Effect of Sacubitril-Valsartan on Loop Diuretic Dose in a Real-World Heart Failure Population


Sacubitril/valsartan is an angiotensin-receptor neprilysin Inhibitor (ARNI) that reduced the risk of death or hospitalization for heart failure vs enalapril in the PARADIGM-HF trial. Sacubitril/valsartan increases natriuresis and diuresis by inhibiting the breakdown of vasoactive peptides. In a post-hoc analysis of the PARADIGM-HF trial, patients on sacubitril-valsartan had overall decreased diuretic use compared to patients on enalapril. This study tests this hypothesis in a real-world population of heart failure patients.

Research Question:

This study compared the absolute change in loop diuretic dose at 6 months between patients started on sacubitril/valsartan and similar patients who started or increased their dose of ACE-I or ARB within the University of Utah Heart Failure and Recovery Clinic between January 1, 2016 and December 31, 2018.

Study Design:

Retrospective cohort study.


Patients 18 to 89 years prescribed sacubitril/valsartan or who started/increased their dose of ACEi or ARB, with left ventricular ejection fraction ≤40%, and who are seen in the University of Utah Heart Failure and Recovery Clinic were identified via Epic Hyperspace Reports and reviewed for inclusion. If the sacubitril-valsartan, ACEi, or ARB was discontinued or the patient received a heart transplant or left ventricular assist device during the 6 month period, the patient was excluded. Loop diuretic doses at 0 and 6 months, and other patient characteristics were obtained via chart review. The primary endpoint is absolute change in loop dose. Secondary endpoints are percent of patients needing a loop dose increase and percent needing a decrease. The primary outcome was analyzed using a t-test (if the data are normally distributed or a non-parametric test if not).

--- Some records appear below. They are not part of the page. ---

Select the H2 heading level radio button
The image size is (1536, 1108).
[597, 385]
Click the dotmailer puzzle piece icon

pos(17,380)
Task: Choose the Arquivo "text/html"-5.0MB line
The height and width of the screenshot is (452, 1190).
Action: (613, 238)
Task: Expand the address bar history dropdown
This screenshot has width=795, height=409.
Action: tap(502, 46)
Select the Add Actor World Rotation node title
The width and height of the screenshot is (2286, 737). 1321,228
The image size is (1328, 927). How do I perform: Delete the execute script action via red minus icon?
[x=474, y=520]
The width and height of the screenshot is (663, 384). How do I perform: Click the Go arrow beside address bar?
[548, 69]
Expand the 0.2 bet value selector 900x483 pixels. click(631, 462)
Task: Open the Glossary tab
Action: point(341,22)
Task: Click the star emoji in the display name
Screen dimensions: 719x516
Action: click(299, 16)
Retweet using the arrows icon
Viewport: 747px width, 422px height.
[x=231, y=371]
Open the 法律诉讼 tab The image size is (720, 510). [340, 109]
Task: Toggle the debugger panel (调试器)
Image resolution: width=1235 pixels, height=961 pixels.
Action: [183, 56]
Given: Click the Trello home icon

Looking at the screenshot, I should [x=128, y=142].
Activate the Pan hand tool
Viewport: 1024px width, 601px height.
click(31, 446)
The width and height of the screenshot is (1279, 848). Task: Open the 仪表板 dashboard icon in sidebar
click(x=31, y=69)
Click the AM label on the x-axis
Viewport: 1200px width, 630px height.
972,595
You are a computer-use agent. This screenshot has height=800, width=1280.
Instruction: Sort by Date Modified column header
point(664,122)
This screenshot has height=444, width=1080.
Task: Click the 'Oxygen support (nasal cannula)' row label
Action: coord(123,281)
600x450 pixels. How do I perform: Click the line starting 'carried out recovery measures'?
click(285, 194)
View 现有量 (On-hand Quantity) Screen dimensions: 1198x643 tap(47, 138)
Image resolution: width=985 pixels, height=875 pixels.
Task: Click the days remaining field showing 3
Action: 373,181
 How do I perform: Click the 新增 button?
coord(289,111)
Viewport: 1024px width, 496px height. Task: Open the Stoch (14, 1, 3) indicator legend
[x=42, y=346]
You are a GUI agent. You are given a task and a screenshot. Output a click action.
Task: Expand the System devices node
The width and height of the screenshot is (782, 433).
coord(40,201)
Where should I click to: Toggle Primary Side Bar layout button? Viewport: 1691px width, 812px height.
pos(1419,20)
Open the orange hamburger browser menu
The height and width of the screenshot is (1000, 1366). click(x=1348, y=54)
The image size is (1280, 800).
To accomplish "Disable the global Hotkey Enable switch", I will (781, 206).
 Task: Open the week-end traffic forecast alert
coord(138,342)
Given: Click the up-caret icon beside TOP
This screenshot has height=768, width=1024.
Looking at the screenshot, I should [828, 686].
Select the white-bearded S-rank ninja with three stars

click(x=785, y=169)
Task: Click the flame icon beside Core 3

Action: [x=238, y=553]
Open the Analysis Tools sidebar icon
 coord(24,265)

Preliminary data showed the change in loop diuretic dose for the ACEi/ARB group was 12.35 and for the sacubitril/valsartan group was -2.1 (p=0.077) this does not meet statistical significance between groups. However, only 10.29% of sacubitril/valsartan required a dose increase, compared to 33.34% in the ACEi/ARB group (p=0.028). There was no difference in percent needing a loop diuretic dose decrease.


Per preliminary results sacubitril/valsartan does not have a statistically significant net reduction in loop diuretic dose compared to the ACEi/ARB group. Sacubitril/valsartan required less of a loop diuretic dose increase compared to the ACEi/ARB group. More information is necessary to determine sacubitril/valsartan’s effect on loop diuretic dose. 

Published in College of Pharmacy, Virtual Poster Session Spring 2020


  1. Thank you for the interesting poser. Did you by chance look at length of diuretic therapy prior to starting sac/val vs ACEi/ARB? I was curious to know how diuretic dependent the patients were with dose differences between the two groups. did the patients who start sac/val have a higher or lower mg furosemide equiv starting out? also thought it was interesting the ACE/ARB group had nearly 47% of patients not on an aldosterone antagonist. interested to know if there was a difference in that group alone without full RAAS blocking therapies. Thank you

    1. Those are good questions however, we didn’t note how long patients were on diuretics before starting sac/val or ACEi/ARB some weren’t on a diuretic for the initial dose logged. We also didn’t note which group had a higher/lower furosemide equiv but that is something we may look into when we finish collecting our data. The aldosterone antagonist use was lower in the ACEi/ARB group we believe that is because patients starting sac/val at the cardiovascular clinic they try to optimize their HFrEF therapy as tolerated. These are good questions that we may look into once we finish collecting the data, it would be interesting to answer some of these questions.

  2. Angela, Nicely presented. Your preliminary findings look promising in relation to your overall hypothesis. Do you think the differences in other medications/devices may contribute to any potential differences in you primary and secondary outcomes?

    1. Thanks for reviewing my poster Dr. Keefe, we do think that the use of aldosterone antagonist being higher in the sac/val group could potentially cause differences in our primary and secondary outcomes. Although, we did consider this when developing our study, we didn’t find a way to avoid it other then making the study as random as we could.